Interactions between mitochondrial bioenergetics and cytoplasmic calcium in cultured cerebellar granule cells

• Published in: Cell calcium (Edinburgh) Vol. 34; no. 4; pp. 407 - 424
• Main Authors: Nicholls, David G, Vesce, Sabino, Kirk, Liana, Chalmers, Susan
• Format: Journal Article
• Language: English
• Published: Netherlands Elsevier India Pvt Ltd 01.10.2003
• Subjects: Adenosine Triphosphate - metabolism; Animals; Bioenergetics; Biological Transport - physiology; Calcium - metabolism; Cell Death - physiology; Cells, Cultured; Cerebellar granule cells; Cerebellum - cytology; Cerebellum - metabolism; Cytoplasm - metabolism; Cytoplasmic calcium; Energy Metabolism - physiology; Glutamate; Glutamic Acid - metabolism; Humans; Membrane potential; Membrane Potentials - physiology; Mitochondria; Mitochondria - physiology; Neurons - physiology; Oligomycins - pharmacology; Oxidative Phosphorylation - drug effects; Pyruvic Acid - metabolism; Reactive Oxygen Species - metabolism; Receptors, Kainic Acid - physiology; Receptors, N-Methyl-D-Aspartate - physiology; Uncoupling Agents - pharmacology; Mitochondria; Membrane potential; Bioenergetics; Glutamate; Cytoplasmic calcium; Cerebellar granule cells
• ISSN: 0143-4160; 1532-1991
• DOI: 10.1016/S0143-4160(03)00144-1

The mitochondrion has moved to the center stage in the drama of the life and death of the neuron.
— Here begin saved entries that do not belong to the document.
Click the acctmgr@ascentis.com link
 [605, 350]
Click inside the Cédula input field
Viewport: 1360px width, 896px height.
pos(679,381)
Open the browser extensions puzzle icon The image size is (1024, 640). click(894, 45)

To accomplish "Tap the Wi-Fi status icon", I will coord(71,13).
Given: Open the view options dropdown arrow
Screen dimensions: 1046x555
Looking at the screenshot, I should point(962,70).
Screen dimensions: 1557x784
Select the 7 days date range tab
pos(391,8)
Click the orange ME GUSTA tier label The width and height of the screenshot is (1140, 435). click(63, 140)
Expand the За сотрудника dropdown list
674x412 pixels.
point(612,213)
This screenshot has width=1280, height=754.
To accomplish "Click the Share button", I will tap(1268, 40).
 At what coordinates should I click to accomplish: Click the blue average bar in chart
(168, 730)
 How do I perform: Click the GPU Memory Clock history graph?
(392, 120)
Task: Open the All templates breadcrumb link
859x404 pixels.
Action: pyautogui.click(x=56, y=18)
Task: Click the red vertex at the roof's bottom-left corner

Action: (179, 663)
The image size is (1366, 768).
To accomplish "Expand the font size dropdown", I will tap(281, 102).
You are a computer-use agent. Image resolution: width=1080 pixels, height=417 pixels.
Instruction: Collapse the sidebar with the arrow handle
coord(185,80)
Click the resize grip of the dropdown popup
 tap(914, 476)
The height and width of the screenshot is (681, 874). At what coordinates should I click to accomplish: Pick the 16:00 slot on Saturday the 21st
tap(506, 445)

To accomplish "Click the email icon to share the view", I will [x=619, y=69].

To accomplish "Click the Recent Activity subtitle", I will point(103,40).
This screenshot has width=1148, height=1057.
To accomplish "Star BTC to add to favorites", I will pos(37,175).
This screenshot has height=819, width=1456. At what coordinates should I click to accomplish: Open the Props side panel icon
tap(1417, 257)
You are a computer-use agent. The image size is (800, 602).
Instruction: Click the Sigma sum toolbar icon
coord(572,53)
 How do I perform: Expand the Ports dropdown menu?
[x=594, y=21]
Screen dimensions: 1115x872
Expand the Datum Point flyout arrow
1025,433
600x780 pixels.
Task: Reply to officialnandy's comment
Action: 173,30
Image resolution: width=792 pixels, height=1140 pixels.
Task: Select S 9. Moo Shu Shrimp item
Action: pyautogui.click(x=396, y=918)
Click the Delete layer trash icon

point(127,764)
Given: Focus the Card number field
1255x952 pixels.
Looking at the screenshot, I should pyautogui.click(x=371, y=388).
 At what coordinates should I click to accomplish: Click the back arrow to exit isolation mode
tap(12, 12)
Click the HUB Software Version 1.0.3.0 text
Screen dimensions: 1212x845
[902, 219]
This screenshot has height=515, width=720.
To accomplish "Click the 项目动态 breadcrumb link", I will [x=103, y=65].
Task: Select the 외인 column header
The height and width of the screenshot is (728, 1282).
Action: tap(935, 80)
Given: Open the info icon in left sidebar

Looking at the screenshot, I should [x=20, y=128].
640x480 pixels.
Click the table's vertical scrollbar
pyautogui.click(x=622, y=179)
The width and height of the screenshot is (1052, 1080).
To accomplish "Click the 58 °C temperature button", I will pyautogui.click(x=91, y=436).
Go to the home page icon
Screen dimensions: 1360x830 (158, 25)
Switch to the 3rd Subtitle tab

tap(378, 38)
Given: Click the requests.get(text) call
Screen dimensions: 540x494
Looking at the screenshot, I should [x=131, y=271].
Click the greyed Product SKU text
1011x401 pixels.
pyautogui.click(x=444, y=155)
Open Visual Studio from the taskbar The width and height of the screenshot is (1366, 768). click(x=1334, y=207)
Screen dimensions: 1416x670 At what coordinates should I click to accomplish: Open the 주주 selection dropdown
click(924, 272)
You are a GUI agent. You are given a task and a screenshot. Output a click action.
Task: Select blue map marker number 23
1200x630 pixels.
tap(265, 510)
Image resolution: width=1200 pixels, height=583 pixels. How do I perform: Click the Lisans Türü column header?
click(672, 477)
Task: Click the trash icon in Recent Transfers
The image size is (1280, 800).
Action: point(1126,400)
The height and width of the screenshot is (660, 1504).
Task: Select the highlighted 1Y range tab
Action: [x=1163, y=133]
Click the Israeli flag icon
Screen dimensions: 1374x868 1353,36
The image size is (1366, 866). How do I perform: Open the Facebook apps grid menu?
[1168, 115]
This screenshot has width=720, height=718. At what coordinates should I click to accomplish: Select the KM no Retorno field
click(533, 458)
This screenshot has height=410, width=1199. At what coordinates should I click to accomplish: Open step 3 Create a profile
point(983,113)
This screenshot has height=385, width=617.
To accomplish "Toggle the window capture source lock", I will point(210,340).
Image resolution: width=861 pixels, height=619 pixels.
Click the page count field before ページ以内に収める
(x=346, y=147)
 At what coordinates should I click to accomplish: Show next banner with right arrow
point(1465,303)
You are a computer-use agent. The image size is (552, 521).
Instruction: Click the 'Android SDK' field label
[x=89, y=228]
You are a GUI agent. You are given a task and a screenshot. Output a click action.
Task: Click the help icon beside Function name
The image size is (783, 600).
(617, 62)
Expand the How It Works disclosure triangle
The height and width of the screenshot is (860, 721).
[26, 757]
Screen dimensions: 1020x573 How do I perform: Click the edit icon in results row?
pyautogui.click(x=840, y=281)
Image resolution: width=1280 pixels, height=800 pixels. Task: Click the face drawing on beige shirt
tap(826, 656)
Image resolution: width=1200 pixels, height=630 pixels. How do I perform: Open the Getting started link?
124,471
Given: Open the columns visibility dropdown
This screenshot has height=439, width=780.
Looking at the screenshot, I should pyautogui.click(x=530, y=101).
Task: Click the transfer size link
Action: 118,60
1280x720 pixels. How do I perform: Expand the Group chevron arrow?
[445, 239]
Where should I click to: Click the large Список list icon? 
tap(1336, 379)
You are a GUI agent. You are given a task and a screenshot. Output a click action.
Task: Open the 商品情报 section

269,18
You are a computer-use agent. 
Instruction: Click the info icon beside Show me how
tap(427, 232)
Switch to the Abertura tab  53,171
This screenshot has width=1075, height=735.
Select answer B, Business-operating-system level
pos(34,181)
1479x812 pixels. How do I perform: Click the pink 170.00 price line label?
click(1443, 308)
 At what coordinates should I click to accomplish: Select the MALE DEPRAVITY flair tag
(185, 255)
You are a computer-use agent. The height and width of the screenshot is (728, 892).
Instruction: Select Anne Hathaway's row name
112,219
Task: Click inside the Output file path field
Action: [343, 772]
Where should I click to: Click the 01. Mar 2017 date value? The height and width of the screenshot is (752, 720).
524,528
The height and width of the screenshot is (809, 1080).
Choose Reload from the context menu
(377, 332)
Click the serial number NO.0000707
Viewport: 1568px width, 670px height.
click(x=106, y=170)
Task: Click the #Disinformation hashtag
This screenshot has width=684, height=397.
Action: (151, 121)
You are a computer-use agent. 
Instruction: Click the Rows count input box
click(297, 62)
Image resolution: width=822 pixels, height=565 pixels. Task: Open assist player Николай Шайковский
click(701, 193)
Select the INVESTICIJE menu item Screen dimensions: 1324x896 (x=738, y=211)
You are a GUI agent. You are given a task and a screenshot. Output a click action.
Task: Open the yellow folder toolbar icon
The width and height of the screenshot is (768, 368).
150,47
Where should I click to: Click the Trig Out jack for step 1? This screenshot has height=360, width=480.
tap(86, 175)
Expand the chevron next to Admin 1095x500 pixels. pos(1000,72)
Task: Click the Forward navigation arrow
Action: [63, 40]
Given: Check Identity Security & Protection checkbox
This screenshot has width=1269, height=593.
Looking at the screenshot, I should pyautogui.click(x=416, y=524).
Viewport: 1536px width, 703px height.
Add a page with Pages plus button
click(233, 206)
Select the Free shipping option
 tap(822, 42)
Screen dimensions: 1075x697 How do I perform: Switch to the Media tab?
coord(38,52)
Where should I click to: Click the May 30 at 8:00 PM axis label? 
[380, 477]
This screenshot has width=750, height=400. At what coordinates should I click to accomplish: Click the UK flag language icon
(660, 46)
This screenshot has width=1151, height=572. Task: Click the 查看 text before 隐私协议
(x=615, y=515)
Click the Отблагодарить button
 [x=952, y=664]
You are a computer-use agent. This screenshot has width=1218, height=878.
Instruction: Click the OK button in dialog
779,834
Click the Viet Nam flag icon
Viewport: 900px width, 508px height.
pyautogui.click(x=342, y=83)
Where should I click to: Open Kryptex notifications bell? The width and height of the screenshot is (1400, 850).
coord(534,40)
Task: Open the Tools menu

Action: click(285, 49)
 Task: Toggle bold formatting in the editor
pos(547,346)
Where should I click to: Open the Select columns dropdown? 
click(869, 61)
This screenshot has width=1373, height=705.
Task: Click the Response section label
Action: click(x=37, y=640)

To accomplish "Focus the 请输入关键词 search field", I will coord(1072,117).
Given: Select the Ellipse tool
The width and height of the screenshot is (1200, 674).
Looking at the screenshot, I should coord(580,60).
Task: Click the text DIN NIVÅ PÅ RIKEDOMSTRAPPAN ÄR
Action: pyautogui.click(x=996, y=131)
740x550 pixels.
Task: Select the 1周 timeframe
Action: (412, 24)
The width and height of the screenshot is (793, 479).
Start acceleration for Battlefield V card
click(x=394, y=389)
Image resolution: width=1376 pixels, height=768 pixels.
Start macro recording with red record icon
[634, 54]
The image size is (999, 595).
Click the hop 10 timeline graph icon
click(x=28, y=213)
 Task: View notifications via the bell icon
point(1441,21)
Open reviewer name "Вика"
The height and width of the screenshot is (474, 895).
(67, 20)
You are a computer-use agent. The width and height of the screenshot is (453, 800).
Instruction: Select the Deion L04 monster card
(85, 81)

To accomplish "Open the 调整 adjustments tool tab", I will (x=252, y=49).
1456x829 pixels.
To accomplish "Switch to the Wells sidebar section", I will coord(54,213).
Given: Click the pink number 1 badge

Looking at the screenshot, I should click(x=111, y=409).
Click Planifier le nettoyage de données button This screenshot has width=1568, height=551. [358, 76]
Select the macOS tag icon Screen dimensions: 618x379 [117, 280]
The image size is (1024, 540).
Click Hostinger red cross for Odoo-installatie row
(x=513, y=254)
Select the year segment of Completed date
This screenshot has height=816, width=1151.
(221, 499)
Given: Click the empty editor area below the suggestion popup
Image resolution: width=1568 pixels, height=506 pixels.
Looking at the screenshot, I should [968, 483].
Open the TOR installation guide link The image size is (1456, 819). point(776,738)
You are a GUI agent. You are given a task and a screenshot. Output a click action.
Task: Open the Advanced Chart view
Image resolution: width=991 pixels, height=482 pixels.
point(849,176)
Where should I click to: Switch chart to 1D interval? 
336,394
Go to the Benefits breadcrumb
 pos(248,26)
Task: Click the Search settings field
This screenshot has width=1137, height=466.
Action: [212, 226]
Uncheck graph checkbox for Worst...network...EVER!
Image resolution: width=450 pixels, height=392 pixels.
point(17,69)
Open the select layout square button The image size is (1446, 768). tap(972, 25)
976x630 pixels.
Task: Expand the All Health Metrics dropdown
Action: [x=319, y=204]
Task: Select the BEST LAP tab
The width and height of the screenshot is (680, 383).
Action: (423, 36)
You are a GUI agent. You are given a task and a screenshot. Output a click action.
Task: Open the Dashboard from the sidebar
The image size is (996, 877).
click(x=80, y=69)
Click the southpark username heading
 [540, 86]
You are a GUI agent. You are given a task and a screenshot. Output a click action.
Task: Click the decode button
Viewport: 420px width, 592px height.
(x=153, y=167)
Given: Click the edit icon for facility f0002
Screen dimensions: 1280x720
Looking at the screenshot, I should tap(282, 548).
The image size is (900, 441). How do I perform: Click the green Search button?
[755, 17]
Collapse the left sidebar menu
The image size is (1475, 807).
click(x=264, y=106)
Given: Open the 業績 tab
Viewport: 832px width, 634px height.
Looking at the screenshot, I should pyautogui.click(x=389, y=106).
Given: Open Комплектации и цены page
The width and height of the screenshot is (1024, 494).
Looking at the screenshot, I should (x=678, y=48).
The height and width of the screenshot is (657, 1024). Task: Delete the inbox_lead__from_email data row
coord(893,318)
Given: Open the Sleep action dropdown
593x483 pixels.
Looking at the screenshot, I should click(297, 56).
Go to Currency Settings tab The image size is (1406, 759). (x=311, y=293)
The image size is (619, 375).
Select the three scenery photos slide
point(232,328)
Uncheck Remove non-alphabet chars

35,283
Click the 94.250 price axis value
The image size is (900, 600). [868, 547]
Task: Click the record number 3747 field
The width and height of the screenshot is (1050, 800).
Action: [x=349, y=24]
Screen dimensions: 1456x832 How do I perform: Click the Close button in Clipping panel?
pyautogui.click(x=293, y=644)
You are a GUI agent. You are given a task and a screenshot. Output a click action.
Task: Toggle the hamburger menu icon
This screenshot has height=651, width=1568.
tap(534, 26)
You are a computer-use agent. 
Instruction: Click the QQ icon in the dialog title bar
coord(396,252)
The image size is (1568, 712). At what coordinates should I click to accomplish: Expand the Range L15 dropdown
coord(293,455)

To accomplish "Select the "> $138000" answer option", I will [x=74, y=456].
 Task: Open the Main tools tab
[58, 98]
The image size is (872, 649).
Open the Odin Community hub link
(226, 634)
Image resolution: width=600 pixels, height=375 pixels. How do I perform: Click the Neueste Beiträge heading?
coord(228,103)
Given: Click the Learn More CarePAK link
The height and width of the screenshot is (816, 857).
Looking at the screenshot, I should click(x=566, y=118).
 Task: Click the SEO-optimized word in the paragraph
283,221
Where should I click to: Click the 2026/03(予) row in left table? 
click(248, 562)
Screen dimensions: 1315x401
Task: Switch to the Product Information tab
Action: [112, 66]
The mitochondrial membrane potential controls the ability of the organelle to generate ATP, generate reactive oxygen species and sequester Ca 2+ entering the cell. Each of these processes interact, and their deconvolution is far from trivial. The cultured cerebellar granule cell provides a model in which knowledge gained from studies on isolated mitochondria can be applied to study the role played by the organelles in the maintenance of Ca 2+ homeostasis in the cell under resting, stimulated and pathophysiological conditions. In particular, mitochondria play a complex role in the response of the neuron to excitotoxic stimulation of NMDA and AMPA-kainate selective glutamate receptors. One goal of research in this area is to provide clues as to possible ways in which modulators of mitochondrial function may be used as neuroprotective agents, since mitochondrial Ca 2+ accumulation seems to play a key role in glutamate excitotoxicity.